I know what you’re thinking: “what. a. slut.” I’ve heard it all before, believe me, from being called a home-wrecker, to being made fun of for being “such a skank.” But here’s the thing – just because I had something going on with another girl’s boyfriend does not automatically make me a terrible person. While in many ways it is completely justified to talk badly about the girl on the side, it is unfair to put all the blame on the “other woman,” especially without hearing their side of the story, too.
So here’s my story:
I am a normal, shy college girl who really, really, REALLY liked a guy. I’m talking head-over-heels, think-about-him-every-second-of-every-day kind of like him. It was actually really pathetic to watch, especially when I would doodle our names together in a little heart while I was studying. But you know the feeling and I know you’ve felt it too – you just need to be with that person no matter what.
When he first started pursuing me, I tried to ignore it, because I knew he was unavailable. But in the end, I just did not have enough willpower. I was young, a little more stupid, and a lot less mature. I wanted to be with him enough that I didn’t care about anything else. And, in a terrible way, it was kind of thrilling to have to sneak around to see each other and to keep our relationship a secret. Especially since I was never the type of person anyone could see doing that (I was voted “Most Shy” in high school, people); it was exciting to be acting so different. And I can’t ignore the self esteem boost of (wrongly) feeling like he liked me enough to cheat.
For me, this wasn’t just a stupid hook-up that didn’t mean anything. I really liked this kid and being with him made me happy. And – yes, I know this sounds like a lame excuse – but he also spent most of our time together talking badly about his girlfriend. He told me she treated him badly, she was never around, and that she had actually cheated on him once before. He said he wanted to end things with her but felt like he couldn’t because they were in a weird place. There was a part of me that really thought he was going to break up with her, which made what we were doing a little bit better.

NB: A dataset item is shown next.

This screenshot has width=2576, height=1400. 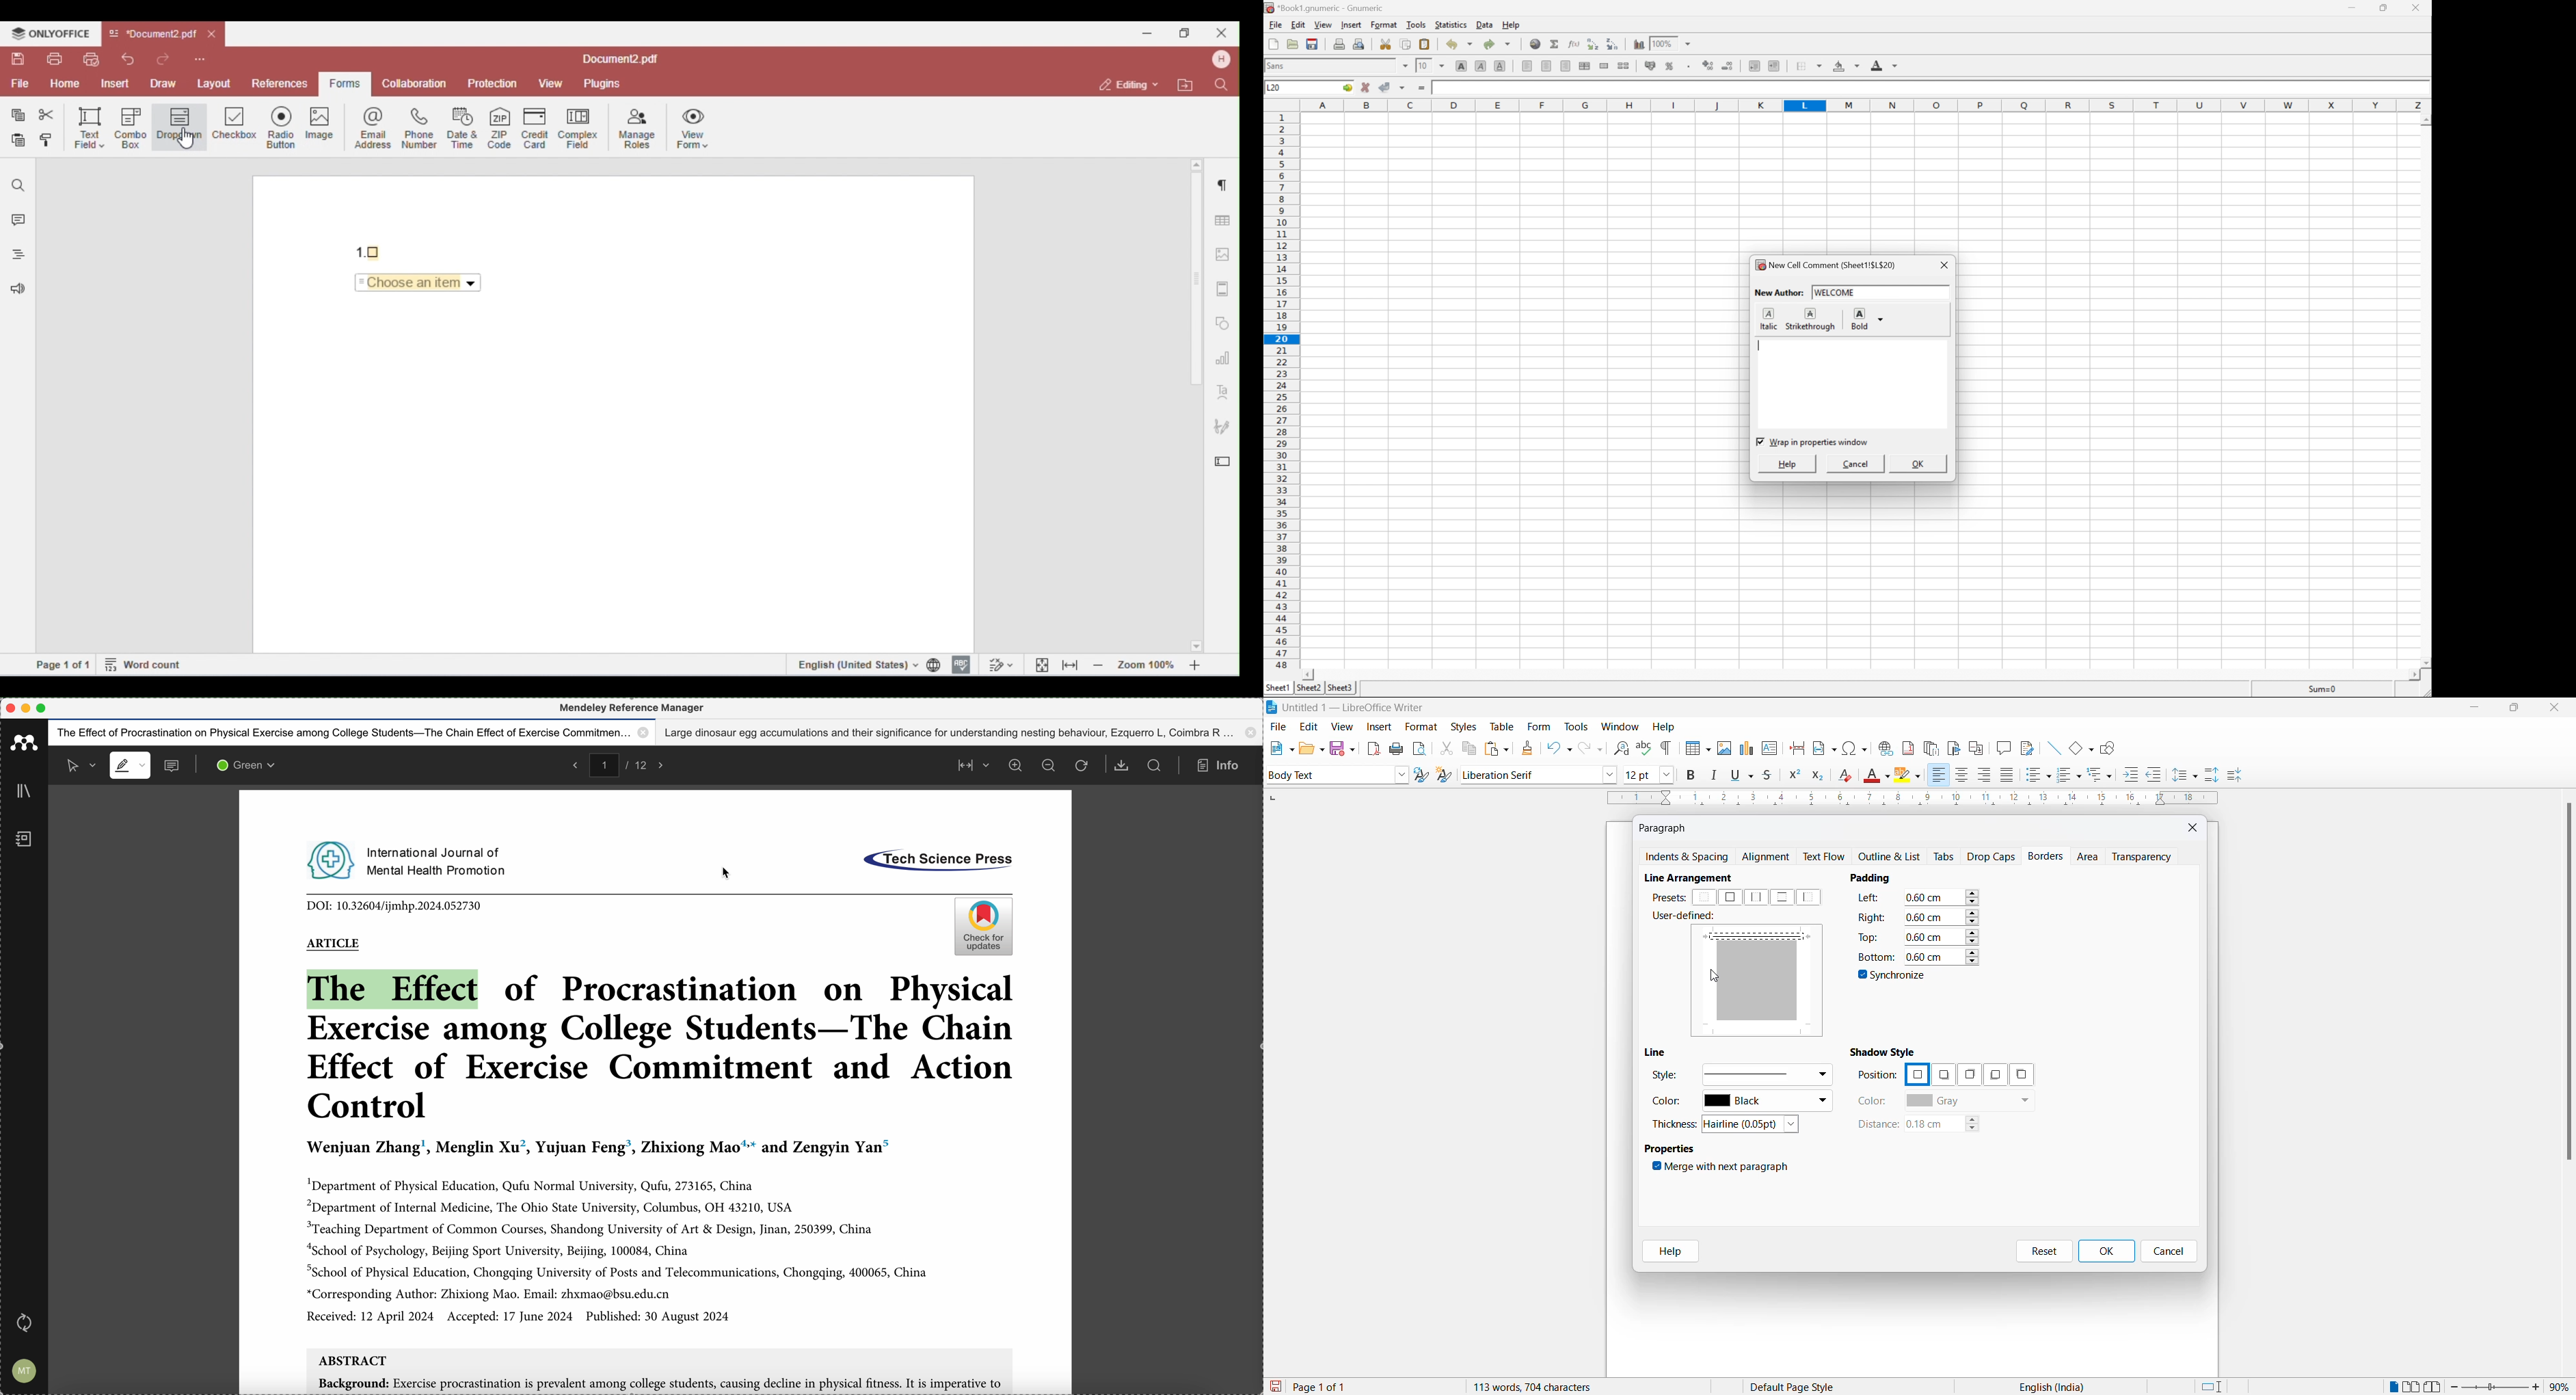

In the end, it didn’t matter how exciting or thrilling it was, and it didn’t matter how much I liked him. I finally woke up one day and realized that if he really liked me, he would have broken up with his girlfriend and never put me in that position in the first place. Even more, I finally put my blind feelings for him aside and took notice of how terrible the entire situation made me feel. Yes, contrary to popular belief, some of us ‘other women’ do think about the girlfriend, and we do feel horribly guilty.
It got to the point that I couldn’t think about the boy anymore without thinking about his girlfriend. I thought about her every time I was with him, every time he was with her, and every time I thought about him at all. When I would watch the lengths he would go to to deceive her successfully, it would make me sick to my stomach. After watching him lie to her first-hand I knew I couldn’t be with him anymore. I ended things right there. In retrospect, I really wish that I had had enough guts to call her and tell her everything, because she deserved to know the truth, but I didn’t and their relationship continued just the same. I still feel guilty about it even now.
I know how everyone feels about the ‘other woman’ in any situation and I understand why people feel that way about her. I mean, no one wants to be or deserves to be cheated on. But I think it’s important to hear both sides of the story. The other woman isn’t always some cold-hearted bitch out to steal someone’s man. Sometimes she’s just a girl who has gotten herself in way over her head. Sometimes she’s not proud of what she did. Sometimes she gets hurt, too.
Cheating is a terrible way to deceive someone, and I am sorry that I ever helped someone do that. I am not trying to justify my actions in any way, because I knew going into that relationship that it was all wrong, but I had overwhelming feelings and I let those feeling cloud my judgement. I think that’s something everyone, even those who have been hurt by cheaters, can understand.